Highly automated vehicles (HAVs) continue to dominate headlines, often with a narrative of how the technology is going to either alleviate or exacerbate all of our transportation challenges. However, transportation experts agree that like any technological innovation, the ultimate impact of impending “driverless” vehicles will have much more to do with when and where the technology is deployed than an inherent value or downside. Leveraging current data on travel patterns and conditions is essential to maximizing the significant upside of HAVs, while minimizing the downside.
In 2017, INRIX published a white paper at South by Southwest promoting the idea of data-driven deployment for HAVs and encouraged cities and vehicle operators to match testing and deployment of shared-use, electric HAVs with the regions and routes that make the most sense for these vehicles capabilities and designs. In that paper INRIX matched existing vehicle travel patterns in the top 50 U.S. cities with vehicles best suited for short distance, centralized, low-speed, high-volume trips. We furthermore looked in more detail at three cities – Austin, New York and San Francisco – and, using travel, parking and census data, identified corridors and regions within these cities where HAVs designed for this use case could have immediate impact.
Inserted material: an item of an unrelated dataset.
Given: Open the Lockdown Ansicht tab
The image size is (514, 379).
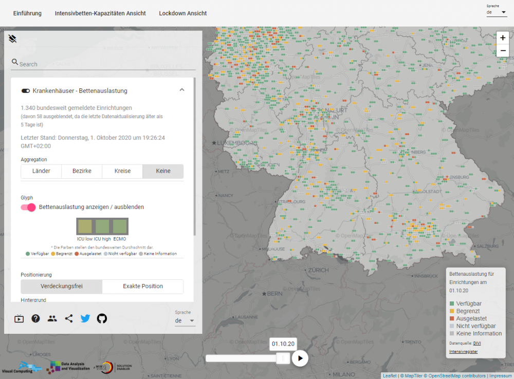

This report was not intended to tell cities or vehicle operators where HAVs should go, but rather to demonstrate the value of data-based evaluation to position this new technology to address identified transportation needs or challenges.
This week, at ITS World Congress in Copenhagen, INRIX released a new paper focused on HAV technology in trucks and including analysis of the UK and Germany in addition to the U.S. As with our previous paper at SXSW, we’ve looked to match the specific use case of a technology (in this case long-distance commercial trucking) with the travel patterns and conditions that will maximize benefits of the technology. In our last paper, we noted that individual policy priorities and commercial goals (congestion mitigation, mobility access to underserved populations, workforce movement, etc.) would dictate which data sets were applicable and with what weight. In this paper we’ve broken out two areas of focus (safety improvements and commercial benefit) to demonstrate the difference in route prioritization given what metrics are considered.
What we found is that, when evaluating the corridors in each country for commercial freight, those best suited to see safety benefits from HAV technology in commercial trucks (routes with high freight volumes and road conditions that are challenging for human drivers) vary from those where automated commercial trucks are the best business fit (long distance, high-volume, low-congestion routes that present relatively easy conditions and opportunity to deliver return on investment for HAV systems). However, in each country there are routes that present significant potential for both safety and commercial benefit. Using this sort of data-driven analysis to match specific HAV technology with designed use cases to achieve clearly articulated outcomes not only helps the public and private sectors identify initial testing and deployment areas that prioritize the goals of both parties, but also positions the technology for the greatest chance of success.